Ironically, while some think the American Board of Psychiatry and Neurology (ABPN) has not changed, the February 2016 announcement from the board indicated that it essentially eliminated the Performance in Practice (PIP) component of Part IV of the MOC: No one who doesn’t want to work on the PIP Clinical Module actually has to because they can substitute a Feedback Module. This was ABPN’s work-around for implementing its suggestion to ABMS to make Part IV itself optional (from ABPN letter to ABMS: “Based upon the feedback we have received from the AAN and the APA, the ABPN has respectfully asked the ABMS to consider modifying its 2015 MOC Standards so that Part IV is an optional component of MOC”).

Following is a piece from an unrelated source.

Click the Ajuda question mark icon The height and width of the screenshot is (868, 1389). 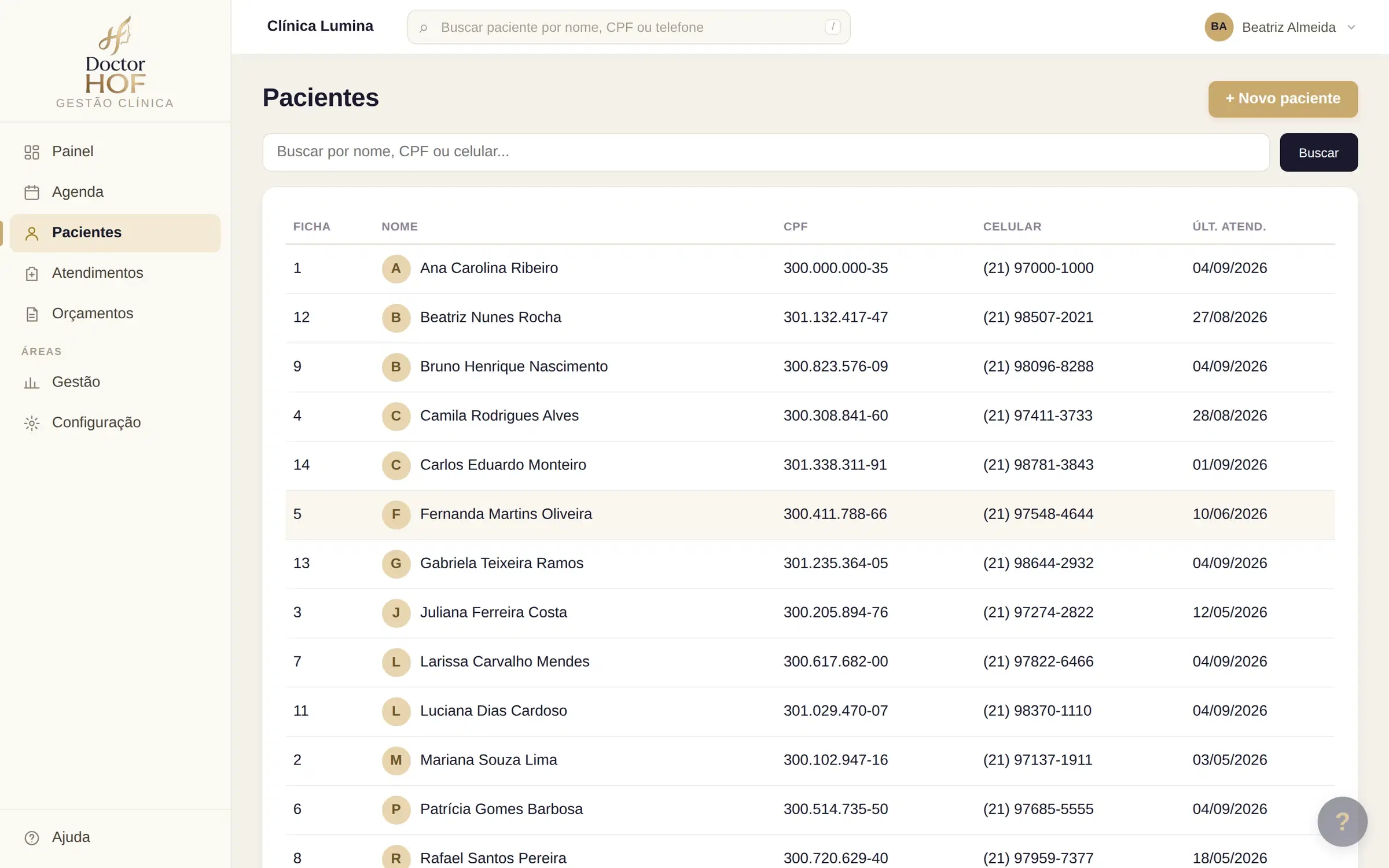click(x=32, y=838)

Predictably, the ABMS rejected the suggestion to make Part IV itself optional. However, the ABPN change accomplishes almost the same thing. The caveat is that one could argue that the Feedback Module is essentially meaningless. One could ask for “feedback” from a colleague or department chair which doesn’t necessarily offer guidance toward substantive change in attitude or behavior, and which could be limited by the lack of acceptance or even appreciation of the feedback, especially if it’s viewed as coming from someone whose authority to offer it is not seen as legitimate.
In the end, it’s this tendency for us to view the legitimacy of authority of our professional societies and boards with skepticism that ultimately keeps this cycle of conflict going. The flip side of the coin is that we could say it’s the tendency of boards and other professional organizations to burden us with MOC busy-work and pick our pockets for board exam fees and membership dues that keep the cycle going.
This is probably one of the reasons why APA members don’t vote. This is probably why some APA members drop their memberships.
This is probably one of the reasons why a lawsuit was filed in federal court against the ABMS MOC.
This is probably why the state of Oklahoma passed a law in April, 2016, stating that nothing in its laws concerning medical practice shall be construed to make MOC “a condition of licensure, reimbursement, employment, or admitting privileges at a hospital in this state.” Kentucky’s governor signed a more limited measure that forbids making MOC a condition of state licensure. Other states are considering joining Oklahoma as “Right to Care” states”–Dr. Karen Sibert, MD, from her blog post “The Boards Have Exceeded Their Bounds” Jan 16, 2017.
This is probably one of the reasons why NBPAS was formed. And so on.
If you’re an APA member, you should probably go ahead and vote. Maybe you should not expect too much. Or maybe you should.